Monday 28 November 2011

What is Kale ?

Kale is an amazingly nutritious leafy green vegetable. It is a cruciferous vegetable that belongs to the Brassica family of vegetables, which includes cabbage and Brussels sprouts. Kale contains high amounts of beta carotene (precursor of vitamin A) and vitamin C. It is also rich in minerals. Being a green vegetable, it is high in folic acid.
Kale is also a low carb and high protein vegetable. One cup cooked kale contains :
- 50 Calories
- 10 gm of Carbohydrates
- 3 gm of protein
- 2 to 3 gm of fiber
- 8000 IUs Vitamin A
- 150 to 200 mg of Calcium
- 30 mg of Magnesium
- 2 mg of Iron
- 300 mg of Potassium
- 125 mg of Vitamin C
- Less than 50 mg of Sodium
- 40 mcg of Folic acid
The high calcium and magnesium content of kale helps in building bones and is a good food for those suffering from osteoporosis. Vitamin A and C are antioxidants that protect against many degenerative diseases.

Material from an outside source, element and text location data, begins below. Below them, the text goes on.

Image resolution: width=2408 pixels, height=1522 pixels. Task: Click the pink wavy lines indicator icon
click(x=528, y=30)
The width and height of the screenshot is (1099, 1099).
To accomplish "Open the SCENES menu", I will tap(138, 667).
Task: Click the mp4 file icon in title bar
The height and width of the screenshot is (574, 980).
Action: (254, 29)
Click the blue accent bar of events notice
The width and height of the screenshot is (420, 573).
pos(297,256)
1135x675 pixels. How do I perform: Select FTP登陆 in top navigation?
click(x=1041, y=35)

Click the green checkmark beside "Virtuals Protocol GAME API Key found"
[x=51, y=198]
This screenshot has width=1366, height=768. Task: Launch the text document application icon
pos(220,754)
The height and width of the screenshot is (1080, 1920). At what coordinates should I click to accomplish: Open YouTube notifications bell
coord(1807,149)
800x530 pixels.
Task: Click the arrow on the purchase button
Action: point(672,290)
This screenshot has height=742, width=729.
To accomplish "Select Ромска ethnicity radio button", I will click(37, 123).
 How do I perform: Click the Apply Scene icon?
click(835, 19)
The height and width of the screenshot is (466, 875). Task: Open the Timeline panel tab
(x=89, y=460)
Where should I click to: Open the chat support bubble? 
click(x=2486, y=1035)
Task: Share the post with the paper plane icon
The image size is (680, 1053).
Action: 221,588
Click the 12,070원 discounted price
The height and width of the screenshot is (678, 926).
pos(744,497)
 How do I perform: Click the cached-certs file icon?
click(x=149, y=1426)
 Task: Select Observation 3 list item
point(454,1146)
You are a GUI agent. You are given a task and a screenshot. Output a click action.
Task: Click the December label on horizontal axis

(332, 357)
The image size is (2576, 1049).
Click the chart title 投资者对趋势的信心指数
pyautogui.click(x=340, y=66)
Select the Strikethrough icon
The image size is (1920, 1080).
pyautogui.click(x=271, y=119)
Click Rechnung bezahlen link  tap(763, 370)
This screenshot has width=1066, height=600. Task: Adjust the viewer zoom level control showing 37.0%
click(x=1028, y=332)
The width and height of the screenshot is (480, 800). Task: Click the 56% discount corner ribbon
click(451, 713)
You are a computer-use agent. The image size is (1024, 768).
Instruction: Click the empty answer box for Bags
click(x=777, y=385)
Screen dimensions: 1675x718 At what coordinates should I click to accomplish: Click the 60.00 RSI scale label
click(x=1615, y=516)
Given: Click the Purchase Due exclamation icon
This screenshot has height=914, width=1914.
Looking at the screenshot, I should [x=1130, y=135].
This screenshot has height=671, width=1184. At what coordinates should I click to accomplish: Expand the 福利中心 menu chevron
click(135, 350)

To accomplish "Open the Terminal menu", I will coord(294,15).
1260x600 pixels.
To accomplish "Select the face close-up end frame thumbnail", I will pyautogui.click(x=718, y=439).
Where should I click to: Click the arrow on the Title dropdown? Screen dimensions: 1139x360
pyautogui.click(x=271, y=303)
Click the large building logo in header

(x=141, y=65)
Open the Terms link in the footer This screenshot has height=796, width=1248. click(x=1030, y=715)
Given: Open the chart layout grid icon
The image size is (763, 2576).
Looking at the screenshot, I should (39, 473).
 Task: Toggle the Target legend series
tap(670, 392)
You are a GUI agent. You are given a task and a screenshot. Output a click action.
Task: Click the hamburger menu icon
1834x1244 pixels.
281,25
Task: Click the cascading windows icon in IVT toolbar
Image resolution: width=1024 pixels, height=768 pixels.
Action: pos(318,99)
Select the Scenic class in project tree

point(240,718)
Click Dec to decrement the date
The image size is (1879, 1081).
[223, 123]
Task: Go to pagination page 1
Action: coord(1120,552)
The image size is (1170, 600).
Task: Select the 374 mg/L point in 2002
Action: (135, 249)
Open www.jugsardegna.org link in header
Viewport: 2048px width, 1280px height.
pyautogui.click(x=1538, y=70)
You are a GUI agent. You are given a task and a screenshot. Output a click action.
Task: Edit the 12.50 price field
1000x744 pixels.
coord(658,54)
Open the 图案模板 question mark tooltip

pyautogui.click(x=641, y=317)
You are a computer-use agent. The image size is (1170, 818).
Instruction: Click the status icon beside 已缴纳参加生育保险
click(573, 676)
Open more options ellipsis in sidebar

The high fiber content of Kale improves the digestive health and protects against colon cancer.
The high potassium and low sodium content of Kale makes it an alkaline food and helps those who suffer from acidity and other digestive disorders. Potassium also reduces blood pressure and helps in fighting heart disease.
Being a cruciferous vegetable, Kale contains sulfur compounds which help in fighting cancer.
Kale is best to eat when cooked. However, Kale is considered a goitrogen food which suppresses the function of the thyroid gland and causes hypothyroidism. Therefore, those with a sluggish thyroid should avoid eating Kale.